The total cost of medical care was higher in HIV-positive participants than in the general population in any age strata. Higher costs was, as expected, mainly attributable to antiretroviral drugs costs, especially PIs [27‐29]. Of interest, total and ART costs for the HIV + EP group aged less than 40 years is much lower than the other HIV + EP strata. This can be explained with the fact that 30.3% of these patients were not on ART, following WHO 2013 guidelines [30].

Notably NICM-related care costs contributed significantly to the higher cost burden of HIV-infected patients in the context of LP.

These findings reinforce what has already been suggested by Krentz and Gill, that early initiation of ART may result in a cost-saving intervention [24]. Conversely, increasing age and concurrent MM represent a good indicator of increased total cost.

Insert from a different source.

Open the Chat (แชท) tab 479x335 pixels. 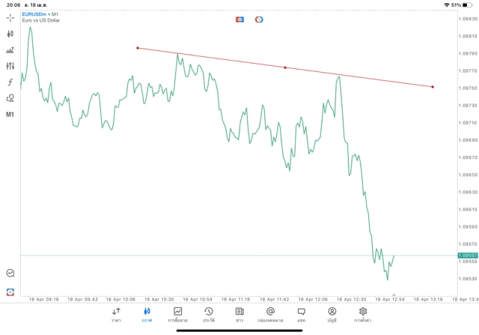point(301,314)
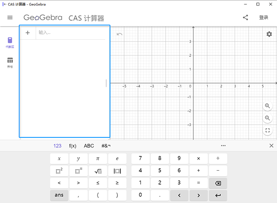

We believe that, in a demographic setting, particularly in a resource-rich setting, in which the majority of HIV-infected patients are older than 50 years, total care cost will continue to increase [28, 31, 32].

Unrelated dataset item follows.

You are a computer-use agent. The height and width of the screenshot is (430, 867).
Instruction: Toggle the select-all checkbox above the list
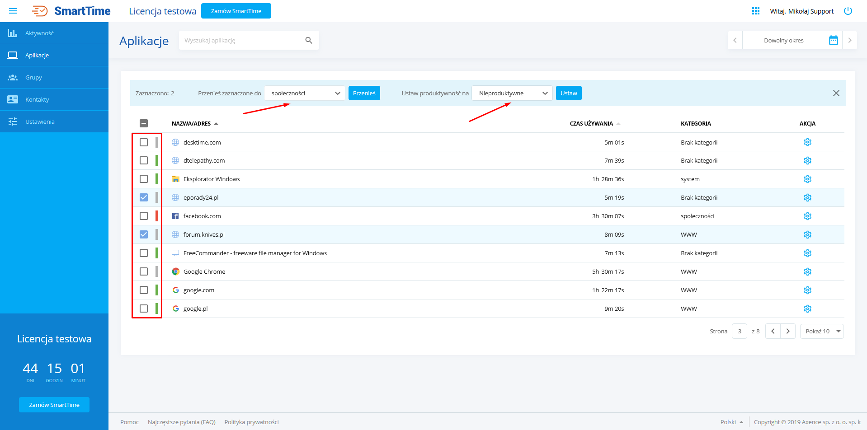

These results suggest that, in the absence of targeted HIV prevention and diagnostic campaigns, the proportion of HIV+/LP will continue to increase, which will increase the burden of higher MM-related clinical and economic costs. In light of the unmistakable message recently provided by the strategic timing of antiretroviral therapy (START) study [33], which demonstrated a beneficial effect of immediate antiretroviral therapy for both serious AIDS-related and serious non–AIDS-related events, we can hope a reduction of the proportion of HIV + LP with a reduction in the burden and cost of comorbidities.

In conclusion, LP with HIV infection remains very common today in Italy and is associated with higher NICM and MM which is associated with higher total care costs. Promoting early testing and access to care is still urgently needed.